Authors Brian Broughman and Jesse Fried study founder control in their paper titled, “Do Founders Control Start-Up Firms that Go Public?”  In their paper, the authors observe that many founders of startups lose control through the process of raising capital from venture capital funds.  The authors debunk the notion that founders regain control over their companies in connection with their companies’ IPOs (referred to as the “call option on control” theory).  The research shows that the frequency of founder-CEO control at the IPO is around 20% during the sample period considered.  After three years following the IPO, 25% of founder-CEOs exit the CEO position for the companies that are still public.  The authors also considered voting control held by the founder-CEO.  Their research showed that the average founder voting power is 11.1% at the time of the IPO and 6.3% three years following the IPO.  Founder voting power was higher for those companies that had received less pre-IPO financing, had undertaken fewer rounds of VC financing, undertook an IPO more quickly from receipt of initial VC financing, and had dual-class structures.   Based on the review of more than 18,000 startups that received initial VC financing between 1990 and 2012, the authors concluded that it is highly unlikely that a founder will reacquire even modest control at the IPO that would be durable (lasting more than three years).

 

In his essay, referenced above, author Kirby Smith considers the effects of the equal treatment clause in acquisitions of companies with dual class structures.  In the charters of many such companies, there are equal treatment clauses that require that any merger consideration be distributed pro rata.  The presence of such a clause may make the control person less likely to pursue a strategic transaction.  The clause also might have the effect of requiring a buyer to pay more than the value ascribed to the company by the control person, since the control person effectively holds a veto over the potential strategic transaction.  The author suggests two approaches to addressing the issue: first, eliminating equal treatment clauses and relying on the Delaware entire fairness framework, or second, embedding a control premium in the articles of incorporation or charter.

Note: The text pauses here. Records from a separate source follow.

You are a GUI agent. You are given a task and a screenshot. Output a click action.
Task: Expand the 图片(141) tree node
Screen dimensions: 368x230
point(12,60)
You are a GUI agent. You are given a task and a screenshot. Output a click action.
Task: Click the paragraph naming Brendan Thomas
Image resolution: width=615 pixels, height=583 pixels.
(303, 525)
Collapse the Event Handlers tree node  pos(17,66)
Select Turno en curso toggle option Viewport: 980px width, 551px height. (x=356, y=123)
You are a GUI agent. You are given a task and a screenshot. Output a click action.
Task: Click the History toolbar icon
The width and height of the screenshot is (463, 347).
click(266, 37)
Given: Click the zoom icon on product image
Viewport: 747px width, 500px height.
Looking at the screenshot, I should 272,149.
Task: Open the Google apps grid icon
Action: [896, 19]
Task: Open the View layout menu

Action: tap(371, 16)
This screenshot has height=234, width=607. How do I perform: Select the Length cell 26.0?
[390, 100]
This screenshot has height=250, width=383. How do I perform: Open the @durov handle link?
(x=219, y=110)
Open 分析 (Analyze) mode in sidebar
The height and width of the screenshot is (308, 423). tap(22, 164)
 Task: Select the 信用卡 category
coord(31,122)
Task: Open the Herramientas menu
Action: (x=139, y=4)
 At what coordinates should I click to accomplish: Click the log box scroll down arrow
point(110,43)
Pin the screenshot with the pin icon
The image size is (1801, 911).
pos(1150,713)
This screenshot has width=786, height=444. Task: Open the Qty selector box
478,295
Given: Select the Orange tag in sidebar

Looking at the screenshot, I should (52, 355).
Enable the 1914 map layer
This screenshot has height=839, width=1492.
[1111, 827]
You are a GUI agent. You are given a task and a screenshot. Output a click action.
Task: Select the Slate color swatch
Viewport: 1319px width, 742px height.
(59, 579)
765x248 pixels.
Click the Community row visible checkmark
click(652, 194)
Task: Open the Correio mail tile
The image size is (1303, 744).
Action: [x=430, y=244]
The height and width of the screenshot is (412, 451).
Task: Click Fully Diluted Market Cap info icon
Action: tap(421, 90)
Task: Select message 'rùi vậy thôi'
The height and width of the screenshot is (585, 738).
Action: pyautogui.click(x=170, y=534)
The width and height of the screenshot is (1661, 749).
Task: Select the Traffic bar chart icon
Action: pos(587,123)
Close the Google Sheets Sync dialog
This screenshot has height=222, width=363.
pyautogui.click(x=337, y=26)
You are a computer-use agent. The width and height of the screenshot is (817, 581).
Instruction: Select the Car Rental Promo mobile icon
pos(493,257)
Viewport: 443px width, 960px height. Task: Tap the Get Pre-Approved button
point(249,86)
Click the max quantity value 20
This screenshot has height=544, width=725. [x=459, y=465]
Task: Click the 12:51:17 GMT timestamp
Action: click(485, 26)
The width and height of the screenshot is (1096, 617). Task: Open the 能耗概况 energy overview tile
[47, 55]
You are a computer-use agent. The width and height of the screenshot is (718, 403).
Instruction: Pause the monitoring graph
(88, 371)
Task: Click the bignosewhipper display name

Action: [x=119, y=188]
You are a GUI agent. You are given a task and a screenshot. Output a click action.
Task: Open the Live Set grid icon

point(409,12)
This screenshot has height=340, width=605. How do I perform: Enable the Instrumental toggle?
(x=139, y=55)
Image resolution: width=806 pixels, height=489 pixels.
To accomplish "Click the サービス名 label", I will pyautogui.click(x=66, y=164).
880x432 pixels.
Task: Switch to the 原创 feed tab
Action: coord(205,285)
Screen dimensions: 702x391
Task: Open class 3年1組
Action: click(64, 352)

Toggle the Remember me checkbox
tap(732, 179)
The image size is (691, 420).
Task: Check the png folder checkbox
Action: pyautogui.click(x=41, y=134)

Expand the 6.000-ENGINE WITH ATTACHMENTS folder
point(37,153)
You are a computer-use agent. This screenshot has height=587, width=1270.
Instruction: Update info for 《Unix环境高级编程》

The MSCI released its Consultation on the Treatment of Unequal Voting Structures in the MSCI Equity Indexes soliciting input on index inclusion criteria relating to the shares of companies having a dual class structure.  Many commenters have responded by releasing their views publicly.  While many institutional investors have taken the opportunity to comment on their concerns regarding dual class structures, particularly those with no sunset provisions, and have voiced a strong preference for a one share-one vote model, some of the same institutional investors have advocated that MSCI indices continue to include the securities of companies with dual class structures.  Some have suggested that the MSCI consider offering bespoke indices and broad-based indices.  The broad-based indices would reflect the investable market, including the securities with unequal voting rights.  By contrast, bespoke indices might be tailored to include only the securities of companies having certain characteristics.  Along these lines, a bespoke index might omit the securities of companies with dual class voting structures.